Creating a Native Video Player Activity

    One of the major uses for mobile devices is to watch videos. While YouTube is great for this, not all content is posted there. Given that sometimes proprietary online content will need to be played, I decided to make a simple native video player to play content from a URL. All code for this demo is available on GitHub.

Video player with an online video in landscape orientation

    The MainActivity for this application is a simple button that, when pressed, launches an intent with a URL for the native video player activity.

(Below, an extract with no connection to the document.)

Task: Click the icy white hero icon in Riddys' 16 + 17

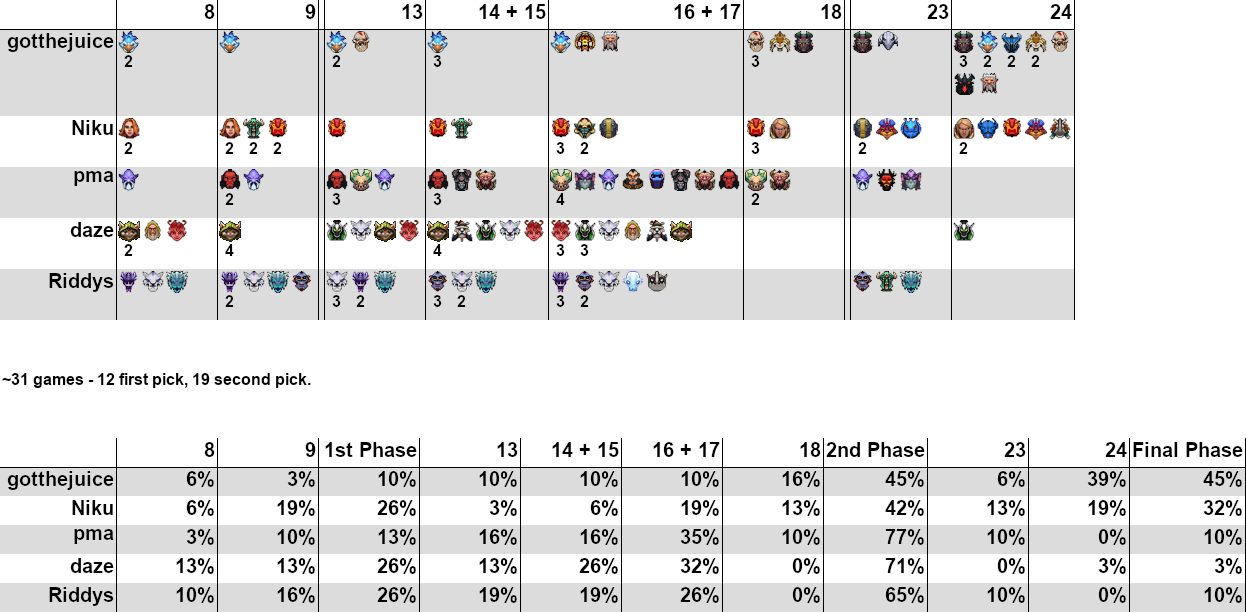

private void launchVideoPlayer() {
        Intent i = new Intent( this, VideoPlayerActivity.class );
        i.putExtra( VideoPlayerActivity.EXTRA_VIDEO_URL, "http://www.pocketjourney.com/downloads/pj/video/famous.3gp" );
        startActivity( i );
    }

    The layout for the video player activity consists of a VideoView and an indeterminate ProgressBar spinner. The spinner is shown while the video is buffered.

Loading spinner for the video player

    When the video player is created, MediaPlayer listeners and the URL that was passed through the intent are attached to the VideoView. 

mVideoView = (VideoView) findViewById( R.id.video_view );
mVideoView.setOnCompletionListener( onCompletionListener );
mVideoView.setOnErrorListener( onErrorListener );
mVideoView.setOnPreparedListener( onPreparedListener );

if( mVideoView == null ) {
    throw new IllegalArgumentException( "Layout must contain a video view with ID video_view" );
}

mUri = Uri.parse( getIntent().getExtras().getString( EXTRA_VIDEO_URL ) );
mVideoView.setVideoURI( mUri );

    A MediaController object is then created to add playback controls for the VideoView.

mMediaController = new MediaController( this );
mMediaController.setEnabled( true );
mMediaController.show();
mMediaController.setMediaPlayer( mVideoView );

    The OnCompletionListener resets the video to its initial position, pauses it and shows the playback controls.

protected MediaPlayer.OnCompletionListener onCompletionListener = new MediaPlayer.OnCompletionListener() {
    @Override
    public void onCompletion(MediaPlayer mediaPlayer) {
        mVideoView.seekTo( 0 );
        if( mVideoView.isPlaying() )
            mVideoView.pause();

        if( !mMediaController.isShowing() )
            mMediaController.show();
    }
};

    The OnPreparedListener is triggered when the video URL has been found and buffered. This is where the progress spinner is hidden and the media controller is attached to the VideoView, and the video is started.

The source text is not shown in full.